++++ Excerpted records
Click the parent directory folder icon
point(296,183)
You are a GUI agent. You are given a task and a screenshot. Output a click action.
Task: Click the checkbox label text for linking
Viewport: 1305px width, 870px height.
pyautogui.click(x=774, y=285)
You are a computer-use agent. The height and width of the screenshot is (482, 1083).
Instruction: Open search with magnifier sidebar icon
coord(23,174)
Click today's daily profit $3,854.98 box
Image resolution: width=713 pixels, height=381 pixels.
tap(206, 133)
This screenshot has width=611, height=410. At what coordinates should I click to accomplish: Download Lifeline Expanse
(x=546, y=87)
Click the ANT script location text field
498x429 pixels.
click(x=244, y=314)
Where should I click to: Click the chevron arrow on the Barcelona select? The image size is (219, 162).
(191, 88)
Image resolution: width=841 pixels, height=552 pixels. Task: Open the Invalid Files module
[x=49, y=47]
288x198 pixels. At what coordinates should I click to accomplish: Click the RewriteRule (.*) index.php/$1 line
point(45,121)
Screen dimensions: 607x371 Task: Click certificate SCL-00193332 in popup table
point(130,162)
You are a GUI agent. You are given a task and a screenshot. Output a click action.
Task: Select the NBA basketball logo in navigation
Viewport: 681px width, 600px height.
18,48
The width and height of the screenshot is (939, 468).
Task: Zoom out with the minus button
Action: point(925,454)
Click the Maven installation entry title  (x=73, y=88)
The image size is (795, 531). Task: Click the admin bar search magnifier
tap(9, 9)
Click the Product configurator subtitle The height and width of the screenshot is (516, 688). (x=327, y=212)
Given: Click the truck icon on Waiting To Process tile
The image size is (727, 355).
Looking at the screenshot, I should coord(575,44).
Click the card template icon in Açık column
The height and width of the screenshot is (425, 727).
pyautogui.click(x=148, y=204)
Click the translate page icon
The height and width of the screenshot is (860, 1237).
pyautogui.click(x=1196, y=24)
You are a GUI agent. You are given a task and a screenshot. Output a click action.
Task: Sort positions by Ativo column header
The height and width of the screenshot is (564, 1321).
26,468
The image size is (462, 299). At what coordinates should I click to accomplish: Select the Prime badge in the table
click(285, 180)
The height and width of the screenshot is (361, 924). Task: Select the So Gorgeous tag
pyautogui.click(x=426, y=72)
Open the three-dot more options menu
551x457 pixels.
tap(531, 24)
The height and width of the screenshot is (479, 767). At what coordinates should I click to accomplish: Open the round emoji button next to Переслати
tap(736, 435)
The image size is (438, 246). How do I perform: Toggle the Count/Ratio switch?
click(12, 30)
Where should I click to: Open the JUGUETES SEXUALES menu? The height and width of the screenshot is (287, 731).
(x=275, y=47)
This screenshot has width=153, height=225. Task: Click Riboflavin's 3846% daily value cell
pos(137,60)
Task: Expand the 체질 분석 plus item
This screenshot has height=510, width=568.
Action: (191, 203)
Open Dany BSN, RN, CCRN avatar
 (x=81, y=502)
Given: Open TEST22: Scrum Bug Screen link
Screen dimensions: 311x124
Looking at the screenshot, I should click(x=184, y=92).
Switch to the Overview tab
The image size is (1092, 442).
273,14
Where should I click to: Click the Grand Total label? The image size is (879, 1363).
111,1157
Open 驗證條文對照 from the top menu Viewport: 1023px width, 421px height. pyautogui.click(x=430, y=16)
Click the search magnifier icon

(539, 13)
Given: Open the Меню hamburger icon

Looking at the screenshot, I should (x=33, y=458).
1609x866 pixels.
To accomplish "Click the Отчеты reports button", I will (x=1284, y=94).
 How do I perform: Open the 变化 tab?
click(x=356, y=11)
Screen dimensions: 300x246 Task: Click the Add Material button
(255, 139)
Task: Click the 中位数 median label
++++++++
Exercise brief
Above are the entries. Quote exactly the lines from the one bearing "The height and width of the screenshot is (425, 727)." through the one bearing "Open the three-dot more options menu".

Response
The height and width of the screenshot is (425, 727).
pyautogui.click(x=148, y=204)
Click the translate page icon
The height and width of the screenshot is (860, 1237).
pyautogui.click(x=1196, y=24)
You are a GUI agent. You are given a task and a screenshot. Output a click action.
Task: Sort positions by Ativo column header
The height and width of the screenshot is (564, 1321).
26,468
The image size is (462, 299). At what coordinates should I click to accomplish: Select the Prime badge in the table
click(285, 180)
The height and width of the screenshot is (361, 924). Task: Select the So Gorgeous tag
pyautogui.click(x=426, y=72)
Open the three-dot more options menu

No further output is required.